Eventually, the authorities caught on to what was happening and dragged the PPI sellers back into line. Single-premium PPI policies were banned outright in 2009, and lenders were forced to start taking complaints seriously. This meant a lot of people getting payouts for wrongly sold PPI agreements.
What got taxed?
Since this is all money you shouldn’t have paid in the first place, your refunded PPI payments themselves aren’t taxed. However, you’re not just getting those payments back. You’re also getting some interest on them, to try and put you back where you should’ve been financially by now if you hadn’t been wrongly charged for PPI. So, on top of your actual payments, you’re getting:
- Interest on any additional loans that might have been dumped on top of your existing ones to fund your PPI payments.
- Another 8% per year in statutory interest.

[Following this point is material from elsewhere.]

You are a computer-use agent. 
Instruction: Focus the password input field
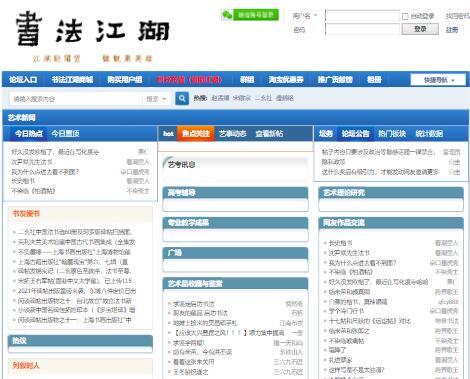click(362, 29)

It’s that last part that’s eligible to be taxed. It’s treated the same as any savings interest you might be getting.
Getting your money back!
Since 2016, most people have been able to earn up to £1,000 a year in interest tax-free (the Personal Savings Allowance). That includes the 8% interest on your PPI payout. People earning over £50,000 have a lower cap of £500 tax-free, while anyone making over £150,000 gets nothing. The thing is, most of those PPI payouts have still been getting taxed at the Basic Rate of 20%, even if they shouldn’t have been. That means you could still be owed money even if you were making enough to pay tax.
The tax you pay is worked out based on the year you got your payout, so if you were earning less than your tax-free Personal Allowance then, you shouldn’t have been taxed on your payout at all. If you got your payout after April the 6th 2016, you should also have got the benefit of your Personal Savings Allowance.